Task directions: Would you restate, word for word, only the lines starting at the one with "You are a computer-use agent." and ending with the final line of the entries below? Pictures stay out.

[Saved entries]
+ + + + + + +
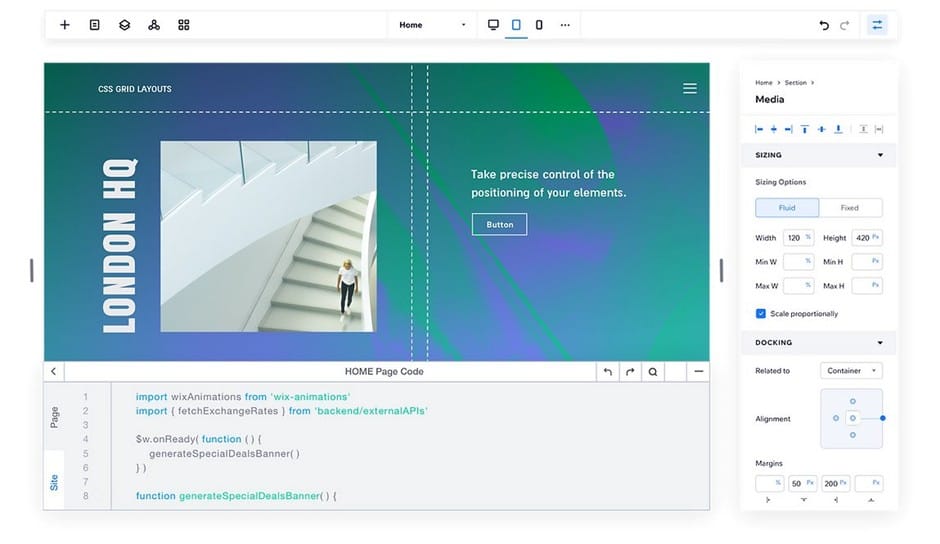Enable Scale proportionally checkbox
Viewport: 940px width, 544px height.
coord(761,314)
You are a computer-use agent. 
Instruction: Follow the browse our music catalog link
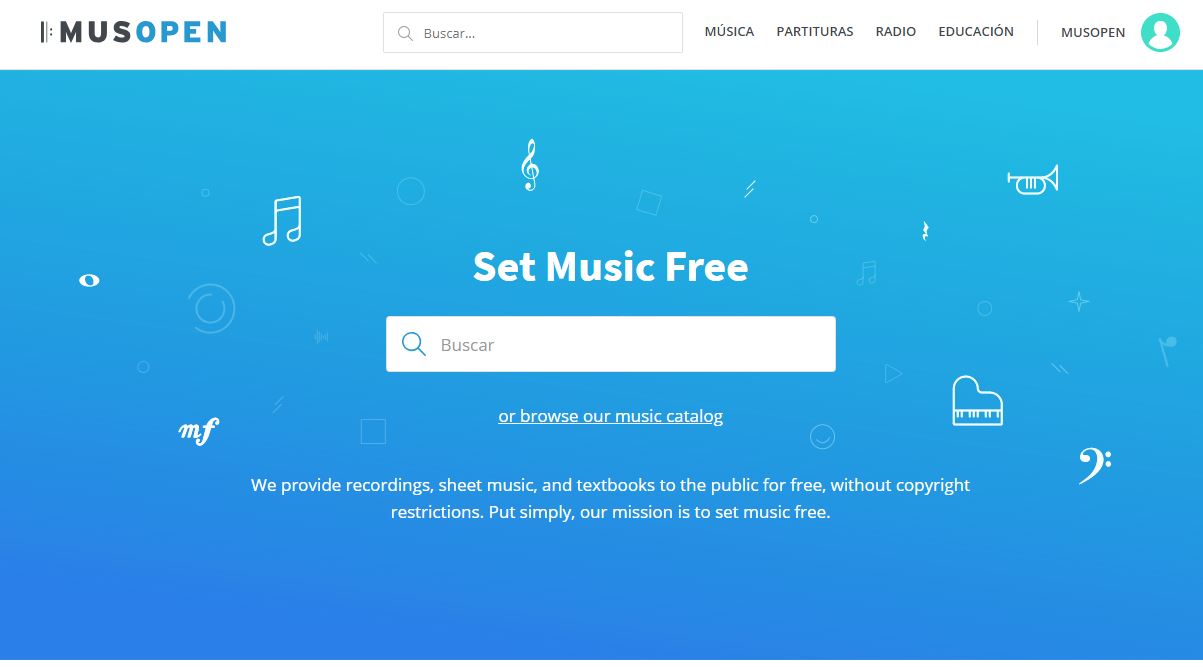[611, 416]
+ + + + + + +
Solution for this problem:
You are a computer-use agent. 
Instruction: Follow the browse our music catalog link
[611, 416]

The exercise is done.